**Assigned task**:
Each record should be output exactly, with every character kept.

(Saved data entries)
▬▬▬▬▬▬▬▬▬▬
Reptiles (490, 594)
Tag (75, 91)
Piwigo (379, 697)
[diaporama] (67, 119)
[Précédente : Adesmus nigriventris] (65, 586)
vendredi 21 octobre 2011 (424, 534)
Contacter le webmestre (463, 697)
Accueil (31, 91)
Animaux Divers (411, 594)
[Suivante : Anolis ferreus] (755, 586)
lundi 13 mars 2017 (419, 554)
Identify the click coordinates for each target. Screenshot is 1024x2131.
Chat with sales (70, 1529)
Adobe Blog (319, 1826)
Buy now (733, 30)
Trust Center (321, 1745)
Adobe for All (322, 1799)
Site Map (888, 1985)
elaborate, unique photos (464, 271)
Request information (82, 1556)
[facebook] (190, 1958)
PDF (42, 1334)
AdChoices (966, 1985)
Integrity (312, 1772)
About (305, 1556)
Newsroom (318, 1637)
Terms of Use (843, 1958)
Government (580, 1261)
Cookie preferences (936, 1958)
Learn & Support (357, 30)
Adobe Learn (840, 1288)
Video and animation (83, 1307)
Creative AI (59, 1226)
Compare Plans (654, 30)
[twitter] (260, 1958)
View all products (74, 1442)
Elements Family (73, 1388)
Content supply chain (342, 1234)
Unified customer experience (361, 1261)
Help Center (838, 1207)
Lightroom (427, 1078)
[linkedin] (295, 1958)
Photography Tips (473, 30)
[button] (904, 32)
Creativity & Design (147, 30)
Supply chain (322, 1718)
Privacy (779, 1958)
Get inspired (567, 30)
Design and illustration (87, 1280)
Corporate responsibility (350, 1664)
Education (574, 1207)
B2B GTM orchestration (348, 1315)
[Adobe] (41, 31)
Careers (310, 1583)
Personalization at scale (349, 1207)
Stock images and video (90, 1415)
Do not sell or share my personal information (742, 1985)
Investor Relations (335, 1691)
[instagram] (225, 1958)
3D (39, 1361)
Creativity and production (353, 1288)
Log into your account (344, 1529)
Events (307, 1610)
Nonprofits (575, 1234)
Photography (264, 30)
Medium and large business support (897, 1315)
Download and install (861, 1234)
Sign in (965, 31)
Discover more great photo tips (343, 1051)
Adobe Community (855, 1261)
▬▬▬▬▬▬▬▬▬▬
**Result of this task**:
Reptiles (490, 594)
Tag (75, 91)
Piwigo (379, 697)
[diaporama] (67, 119)
[Précédente : Adesmus nigriventris] (65, 586)
vendredi 21 octobre 2011 (424, 534)
Contacter le webmestre (463, 697)
Accueil (31, 91)
Animaux Divers (411, 594)
[Suivante : Anolis ferreus] (755, 586)
lundi 13 mars 2017 (419, 554)
Identify the click coordinates for each target. Screenshot is 1024x2131.
Chat with sales (70, 1529)
Adobe Blog (319, 1826)
Buy now (733, 30)
Trust Center (321, 1745)
Adobe for All (322, 1799)
Site Map (888, 1985)
elaborate, unique photos (464, 271)
Request information (82, 1556)
[facebook] (190, 1958)
PDF (42, 1334)
AdChoices (966, 1985)
Integrity (312, 1772)
About (305, 1556)
Newsroom (318, 1637)
Terms of Use (843, 1958)
Government (580, 1261)
Cookie preferences (936, 1958)
Learn & Support (357, 30)
Adobe Learn (840, 1288)
Video and animation (83, 1307)
Creative AI (59, 1226)
Compare Plans (654, 30)
[twitter] (260, 1958)
View all products (74, 1442)
Elements Family (73, 1388)
Content supply chain (342, 1234)
Unified customer experience (361, 1261)
Help Center (838, 1207)
Lightroom (427, 1078)
[linkedin] (295, 1958)
Photography Tips (473, 30)
[button] (904, 32)
Creativity & Design (147, 30)
Supply chain (322, 1718)
Privacy (779, 1958)
Get inspired (567, 30)
Design and illustration (87, 1280)
Corporate responsibility (350, 1664)
Education (574, 1207)
B2B GTM orchestration (348, 1315)
[Adobe] (41, 31)
Careers (310, 1583)
Personalization at scale (349, 1207)
Stock images and video (90, 1415)
Do not sell or share my personal information (742, 1985)
Investor Relations (335, 1691)
[instagram] (225, 1958)
3D (39, 1361)
Creativity and production (353, 1288)
Log into your account (344, 1529)
Events (307, 1610)
Nonprofits (575, 1234)
Photography (264, 30)
Medium and large business support (897, 1315)
Download and install (861, 1234)
Sign in (965, 31)
Discover more great photo tips (343, 1051)
Adobe Community (855, 1261)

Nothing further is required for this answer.